A Fé é o primeiro passo, porque é um tipo de conhecimento que adere, na obscuridade, sem imagens nem representações, por meio de uma identificarão amorosa ao Deus vivo.’ (Thomas Merton, Novas Sementes de Contemplação, Fisus Ed., 1999, p. 134)

O Filho Pródigo da parábola evangélica (Lc 15, 11ss) pode servir-nos de modelo : depois de ter esbanjado seus bens em terras longínquas, morria de fome, sem conseguir alimentar-se nem mesmo com os restos lançados ao porcos que cuidava. Mas ‘entrando em si’, meditou sobre sua condição. A meditação foi curta. Disse de si para si : ‘Voltarei a casa de meu Pai e lhe direi : ‘Pai, pequei contra o céu e contra ti; não sou mais digno de ser chamado teu filho. O senhor me receberia como um dos teus empregados?’’ (Thomas Merton, Direção Espiritual e Meditação, Vozes  Ed., 1962, p. 96)

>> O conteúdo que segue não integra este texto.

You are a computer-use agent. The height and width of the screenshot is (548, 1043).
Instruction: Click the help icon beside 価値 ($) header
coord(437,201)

‘De modo geral, a melhor posição para meditar é sentado, mas a alguém que deseja seriamente meditar deve se permitir certa liberdade nessa matéria. Citamos como prova desse fato um trecho de Richard Rolle, um simpático místico Inglês do século XIV, no seu  ‘Form of Perfect Living :

Tem me agradado muito estar sentado; não por penitência ou fantasia, ou por desejo de que falem de mim ou algo semelhante, mas só por saber que assim mais amava a Deus e por mais tempo demorava em mim a consolação do amor, do que quando andava, ou estava em pé, ou ajoelhado. Pois, sentado, estou em maior repouso e meu coração mais se eleva. Todavia, pode acontecer a outro não estar bem quando sentado (como a mim sucede – e pretendo continuar até a morte) a não ser que esteja ele nas mesmas disposições de alma em que acho.’’ (Thomas Merton, Direção Espiritual e Meditação, Vozes  Ed., 1962, p. 100).

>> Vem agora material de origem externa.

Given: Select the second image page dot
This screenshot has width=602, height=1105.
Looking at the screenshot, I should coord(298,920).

A meditação está contida quase inteiramente nesta única ideia : despertar o nosso ser interior, sintonizando-nos intimamente com o Espírito Santo, de maneira a correspondermos a Sua graça.’(Thomas Merton, Direção Espiritual e Meditação, Vozes  Ed., 1962, p. 125)

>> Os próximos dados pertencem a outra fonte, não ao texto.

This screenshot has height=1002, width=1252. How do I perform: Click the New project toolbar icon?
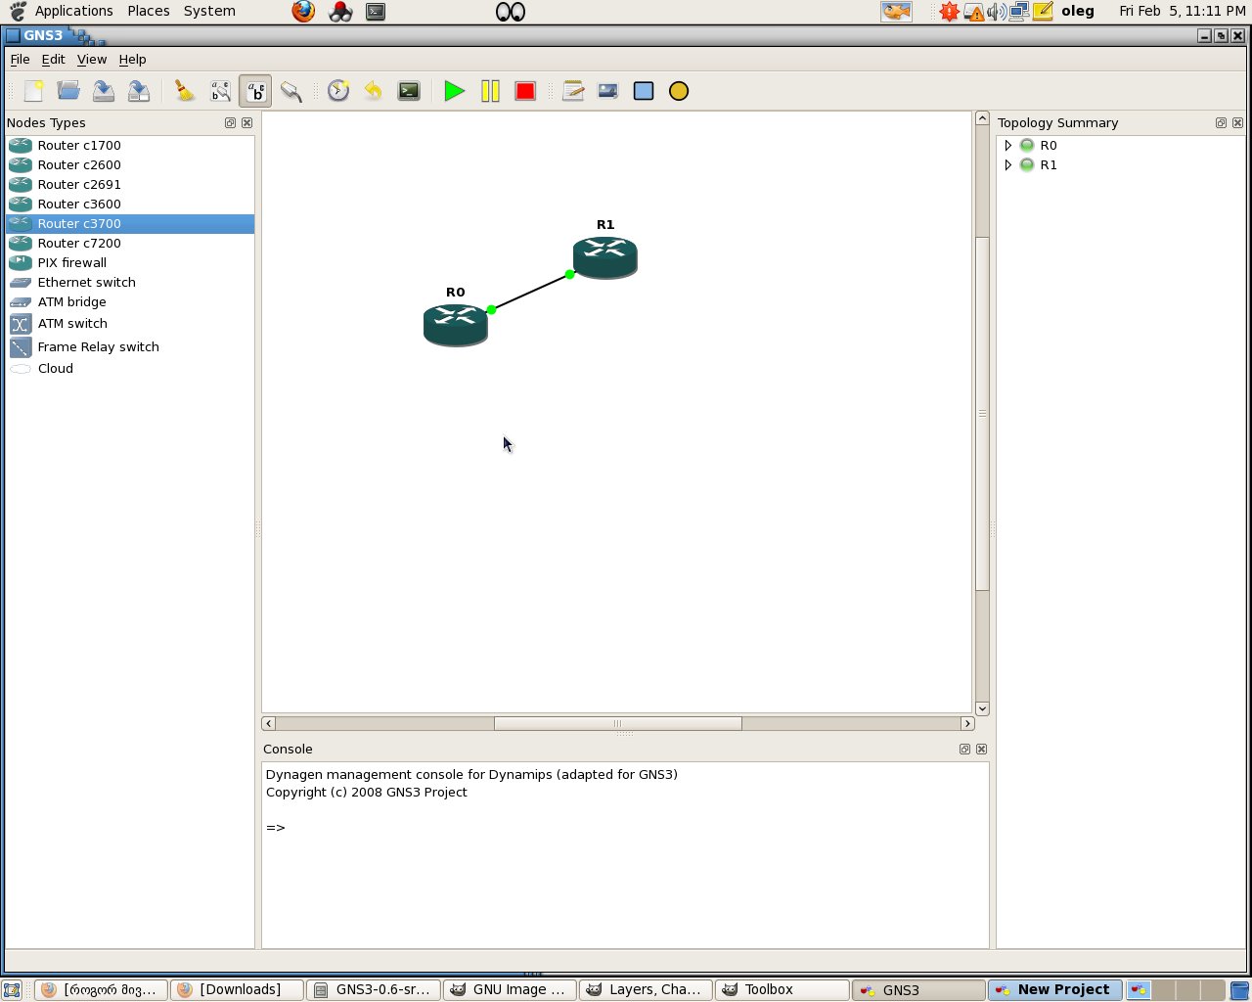tap(34, 91)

A verdadeira finalidade da meditação cristã é praticamente a mesma da oração litúrgica e a recepção dos sacramentos, isto é, uma união mais profunda, pela graça e a caridade, com o Verbo da Vida, a pessoa de Jesus Cristo.’ (Thomas Merton, Direção Espiritual e Meditação, Vozes  Ed., 1962, p. 123)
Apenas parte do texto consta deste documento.